Implementation of Distributional Soft Actor Critic (DSAC).
This repository is based on RLkit, a reinforcement learning framework implemented by PyTorch.
The core algorithm of DSAC is in rlkit/torch/dsac/
- python 3.6+
- pytorch 1.0+
- gym[all] 0.15+
- scipy 1.0+
- numpy
- matplotlib
- gtimer
- pyyaml
You can write your experiment settings in YAML and run with
python dsac.py --config your_config.yaml --gpu 0 --seed 0
To run our implementation of SAC/TD3/TD4, please replace dsac.py with sac.py/td3.py/td4.py.
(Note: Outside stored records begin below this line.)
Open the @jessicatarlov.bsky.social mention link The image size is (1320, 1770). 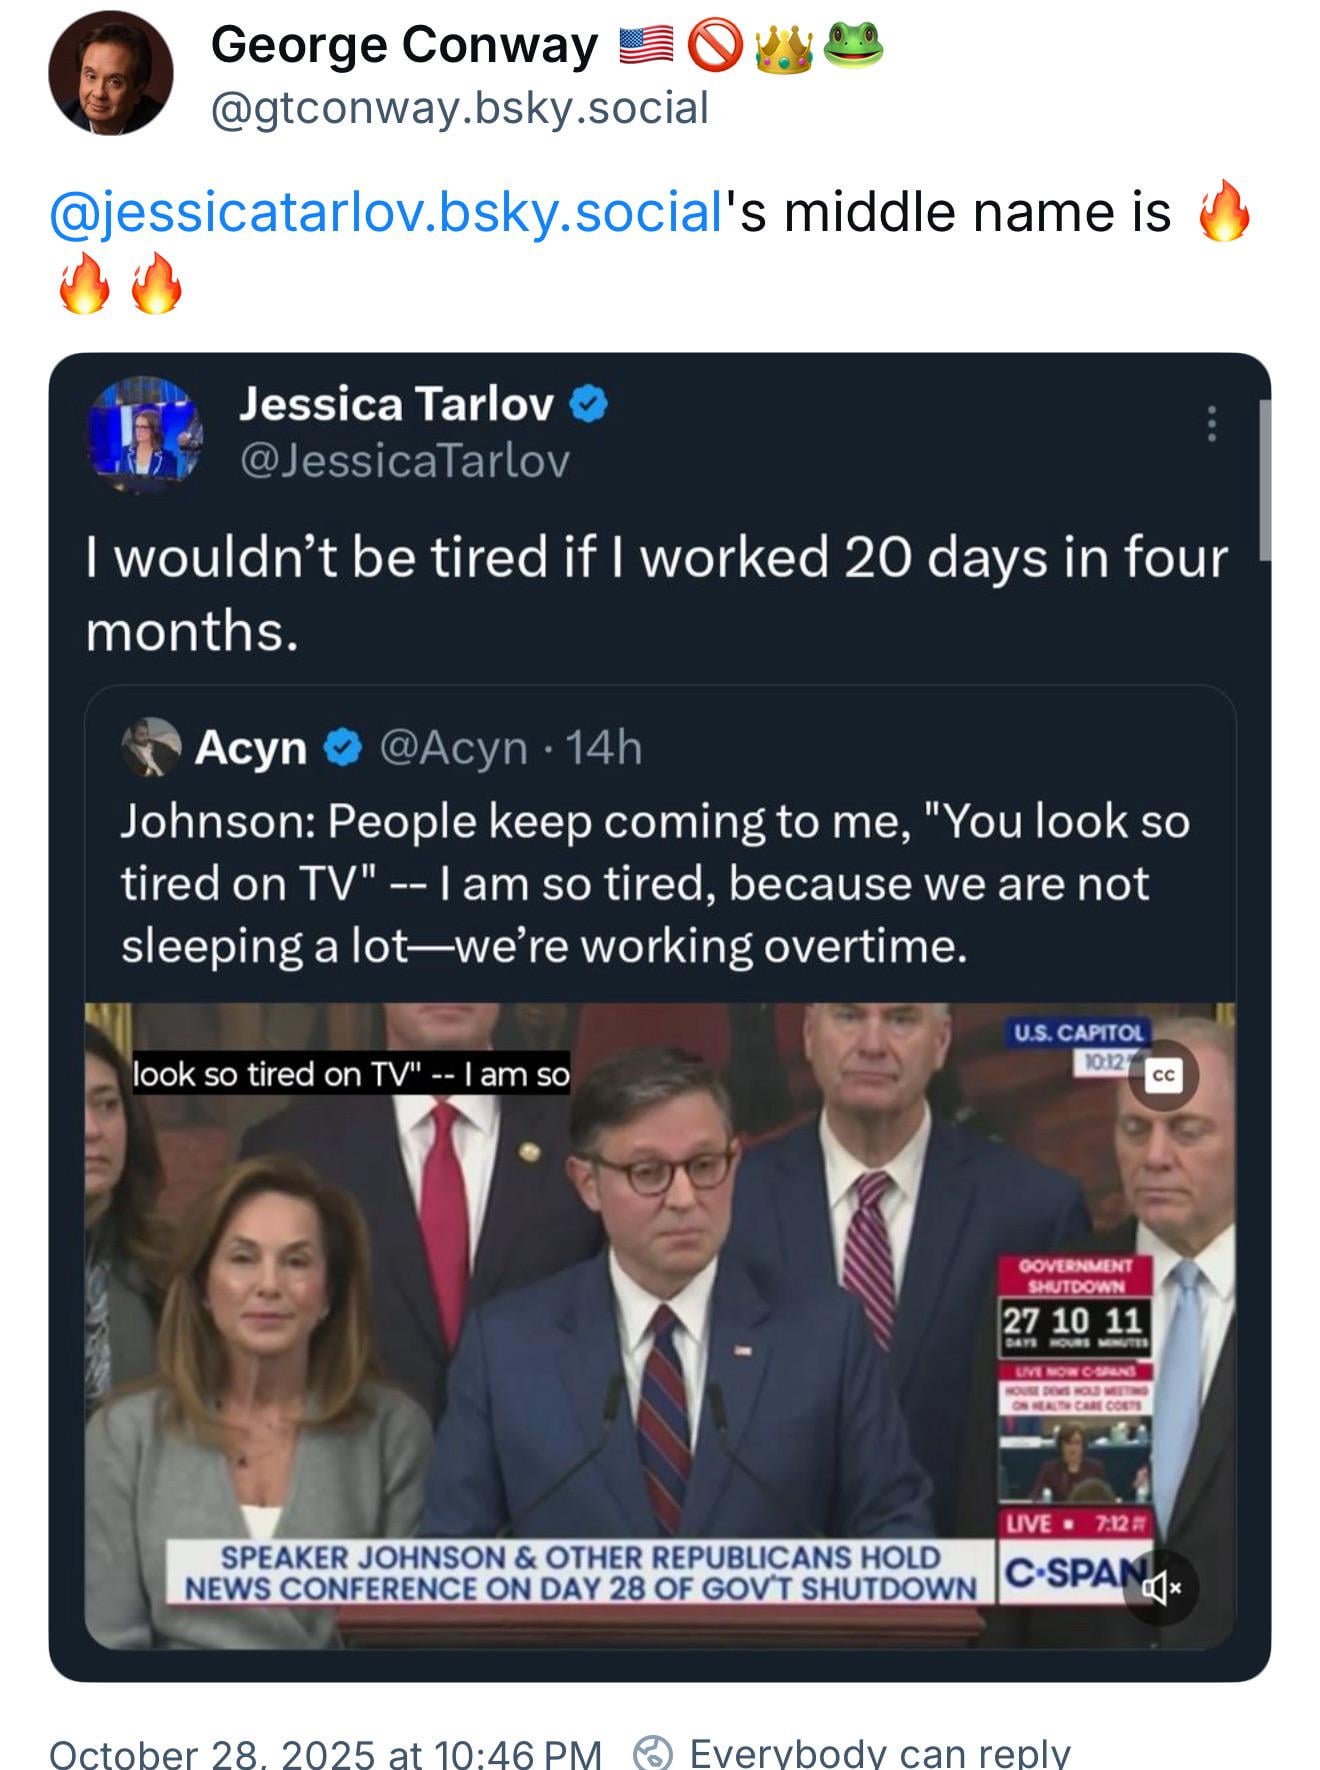click(x=386, y=212)
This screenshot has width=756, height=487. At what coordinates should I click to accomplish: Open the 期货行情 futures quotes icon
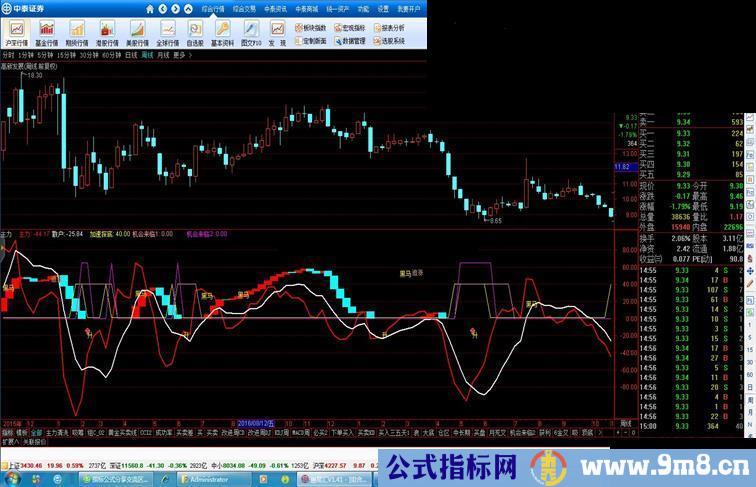[77, 32]
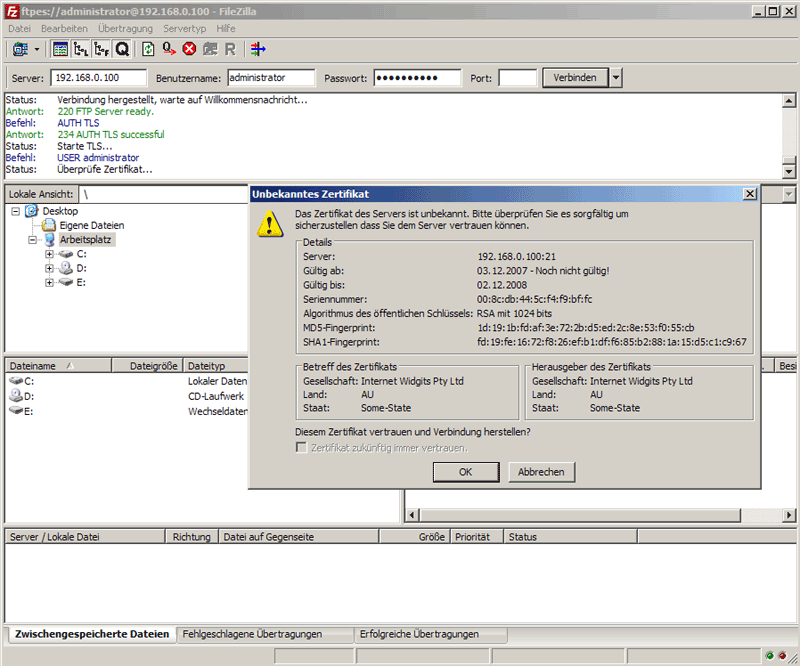Screen dimensions: 800x666
Task: Accept the certificate with OK
Action: 466,472
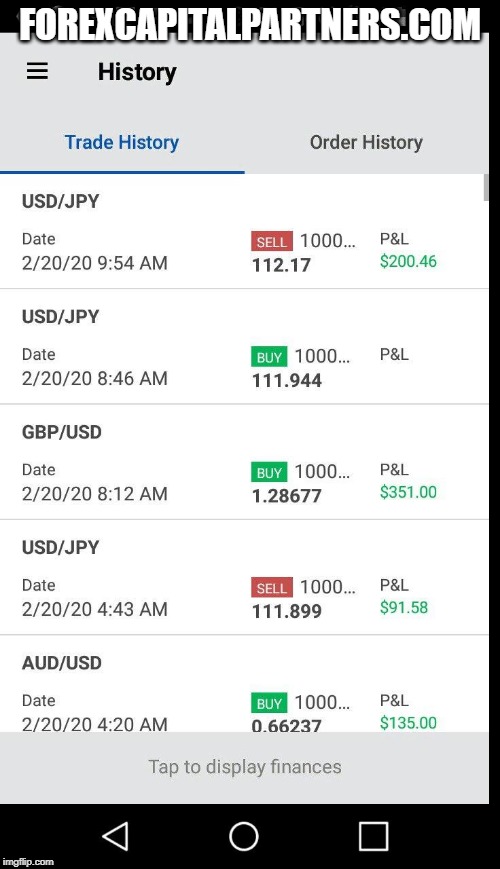Screen dimensions: 500x869
Task: Open the USD/JPY trade from 4:43 AM
Action: coord(244,577)
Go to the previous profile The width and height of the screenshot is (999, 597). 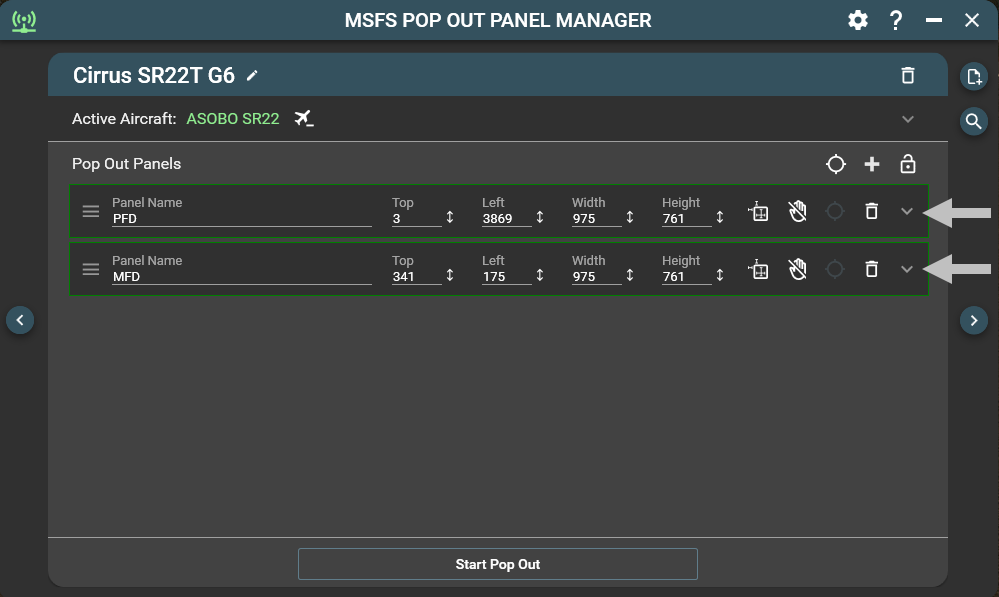click(x=20, y=320)
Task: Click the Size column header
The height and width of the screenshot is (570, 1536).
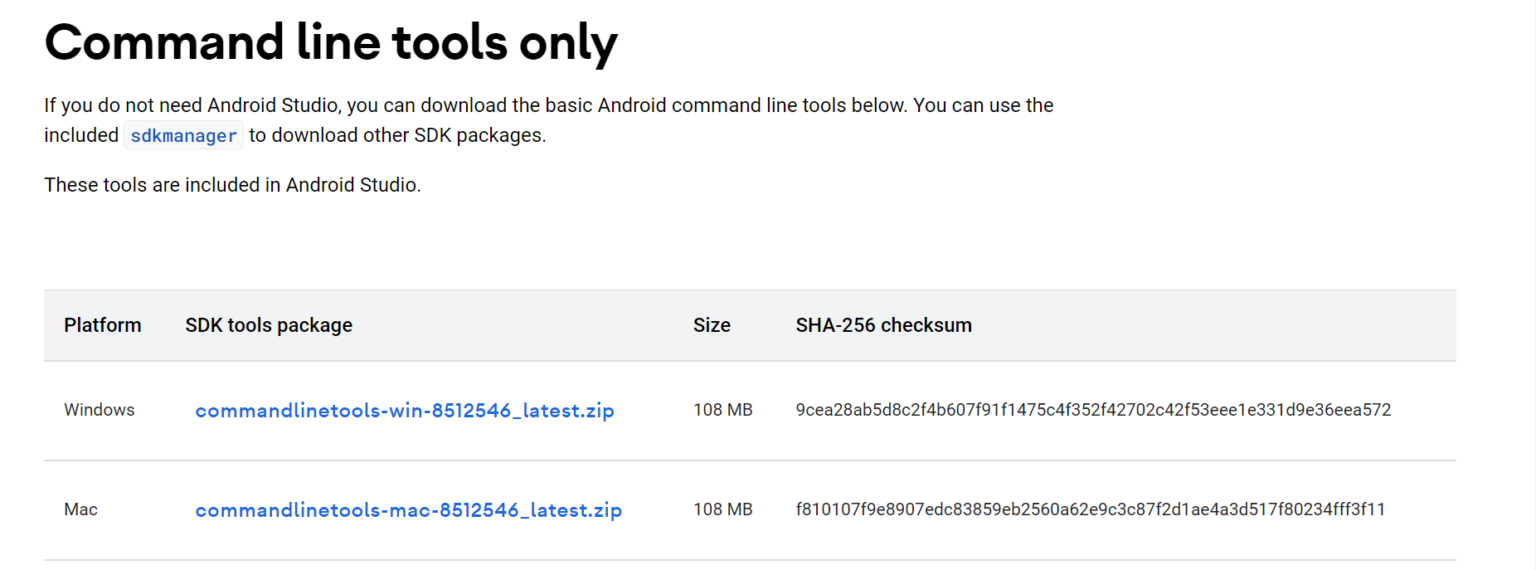Action: tap(711, 325)
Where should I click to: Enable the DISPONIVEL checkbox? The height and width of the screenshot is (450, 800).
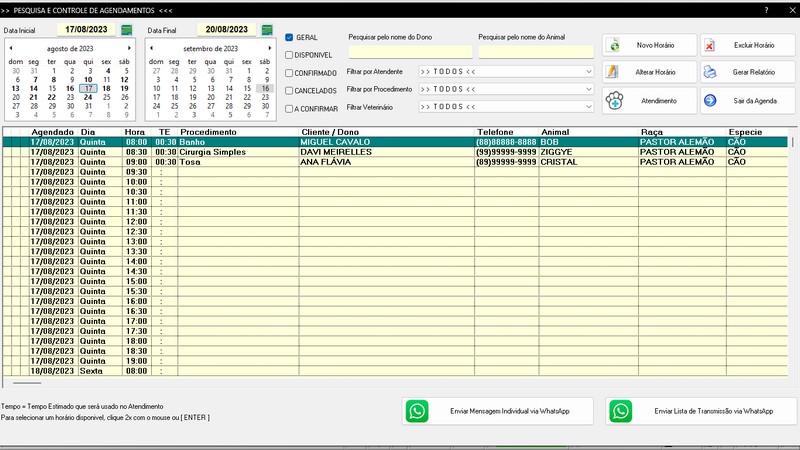pos(290,55)
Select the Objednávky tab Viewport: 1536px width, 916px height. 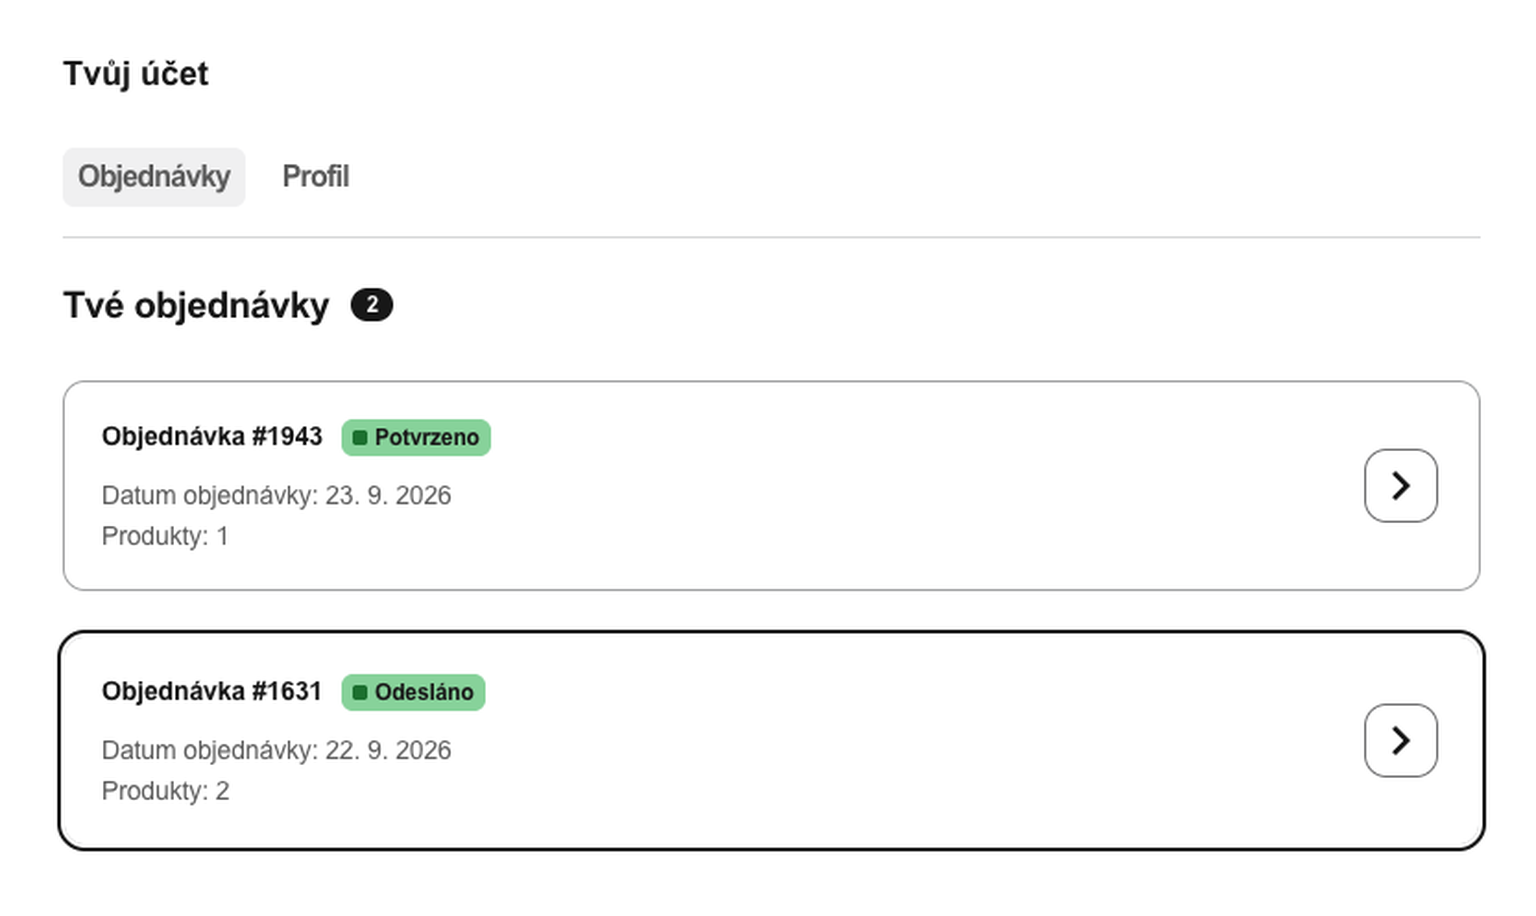(x=154, y=177)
Set --gpu -1
, your program will run on CPU.
The experimental configurations of the paper are in config/
. A typical configuration in YAML is given as follow:
env: Hopper-v2
version: normal-iqn-neutral # version for logging
eval_env_num: 10 # # of paralleled environments for evaluation
expl_env_num: 10 # of paralleled environments for exploration
layer_size: 256 # hidden size of networks
num_quantiles: 32
replay_buffer_size: 1000000
algorithm_kwargs:
batch_size: 256
max_path_length: 1000
min_num_steps_before_training: 10000
num_epochs: 1000
num_eval_paths_per_epoch: 10
num_expl_steps_per_train_loop: 1000
num_trains_per_train_loop: 1000
trainer_kwargs:
alpha: 0.2
discount: 0.99
policy_lr: 0.0003
zf_lr: 0.0003
soft_target_tau: 0.005
tau_type: iqn # quantile fraction generation method, choices: fix, iqn, fqf
use_automatic_entropy_tuning: false
Learning under risk measures is available for DSAC and TD4. We provide 6 choices of risk metrics: neutral
, std
, VaR
, cpw
, wang
, cvar
. You can change the risk preference by add two additional items in your YAML config:
...
trainer_kwargs:
...
risk_type: std
risk_param: 0.1